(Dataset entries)

*** Block opens ***

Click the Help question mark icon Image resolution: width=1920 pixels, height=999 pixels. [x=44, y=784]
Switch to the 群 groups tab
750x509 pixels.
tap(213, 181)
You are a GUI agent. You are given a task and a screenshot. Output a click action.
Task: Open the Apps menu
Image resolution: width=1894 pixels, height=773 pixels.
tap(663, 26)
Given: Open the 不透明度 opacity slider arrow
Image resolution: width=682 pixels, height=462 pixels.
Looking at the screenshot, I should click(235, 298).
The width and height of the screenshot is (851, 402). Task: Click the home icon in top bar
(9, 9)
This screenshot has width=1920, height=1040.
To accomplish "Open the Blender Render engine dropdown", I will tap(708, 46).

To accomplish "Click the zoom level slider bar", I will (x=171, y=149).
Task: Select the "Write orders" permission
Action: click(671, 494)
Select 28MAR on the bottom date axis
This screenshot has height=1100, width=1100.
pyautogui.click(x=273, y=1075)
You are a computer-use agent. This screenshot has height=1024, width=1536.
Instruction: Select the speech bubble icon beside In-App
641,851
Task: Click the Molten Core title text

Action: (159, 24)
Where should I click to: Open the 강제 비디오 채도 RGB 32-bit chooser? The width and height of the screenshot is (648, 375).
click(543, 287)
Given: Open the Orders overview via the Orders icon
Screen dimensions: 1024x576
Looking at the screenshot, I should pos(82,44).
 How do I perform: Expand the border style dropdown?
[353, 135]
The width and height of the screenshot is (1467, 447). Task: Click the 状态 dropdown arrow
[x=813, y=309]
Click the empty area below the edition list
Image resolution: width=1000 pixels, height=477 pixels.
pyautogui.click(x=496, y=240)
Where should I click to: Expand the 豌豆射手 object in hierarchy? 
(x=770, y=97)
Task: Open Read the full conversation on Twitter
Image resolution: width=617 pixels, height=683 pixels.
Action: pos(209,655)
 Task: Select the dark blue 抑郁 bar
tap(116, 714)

*** Block closes ***

* _What you will do_
From the first line to the last, transcribe the data exactly.

* _Output for this task_
Click the Help question mark icon Image resolution: width=1920 pixels, height=999 pixels. [x=44, y=784]
Switch to the 群 groups tab
750x509 pixels.
tap(213, 181)
You are a GUI agent. You are given a task and a screenshot. Output a click action.
Task: Open the Apps menu
Image resolution: width=1894 pixels, height=773 pixels.
tap(663, 26)
Given: Open the 不透明度 opacity slider arrow
Image resolution: width=682 pixels, height=462 pixels.
Looking at the screenshot, I should click(235, 298).
The width and height of the screenshot is (851, 402). Task: Click the home icon in top bar
(9, 9)
This screenshot has width=1920, height=1040.
To accomplish "Open the Blender Render engine dropdown", I will tap(708, 46).

To accomplish "Click the zoom level slider bar", I will (x=171, y=149).
Task: Select the "Write orders" permission
Action: click(671, 494)
Select 28MAR on the bottom date axis
This screenshot has height=1100, width=1100.
pyautogui.click(x=273, y=1075)
You are a computer-use agent. This screenshot has height=1024, width=1536.
Instruction: Select the speech bubble icon beside In-App
641,851
Task: Click the Molten Core title text

Action: (159, 24)
Where should I click to: Open the 강제 비디오 채도 RGB 32-bit chooser? The width and height of the screenshot is (648, 375).
click(543, 287)
Given: Open the Orders overview via the Orders icon
Screen dimensions: 1024x576
Looking at the screenshot, I should pos(82,44).
 How do I perform: Expand the border style dropdown?
[353, 135]
The width and height of the screenshot is (1467, 447). Task: Click the 状态 dropdown arrow
[x=813, y=309]
Click the empty area below the edition list
Image resolution: width=1000 pixels, height=477 pixels.
pyautogui.click(x=496, y=240)
Where should I click to: Expand the 豌豆射手 object in hierarchy? 
(x=770, y=97)
Task: Open Read the full conversation on Twitter
Image resolution: width=617 pixels, height=683 pixels.
Action: pos(209,655)
 Task: Select the dark blue 抑郁 bar
tap(116, 714)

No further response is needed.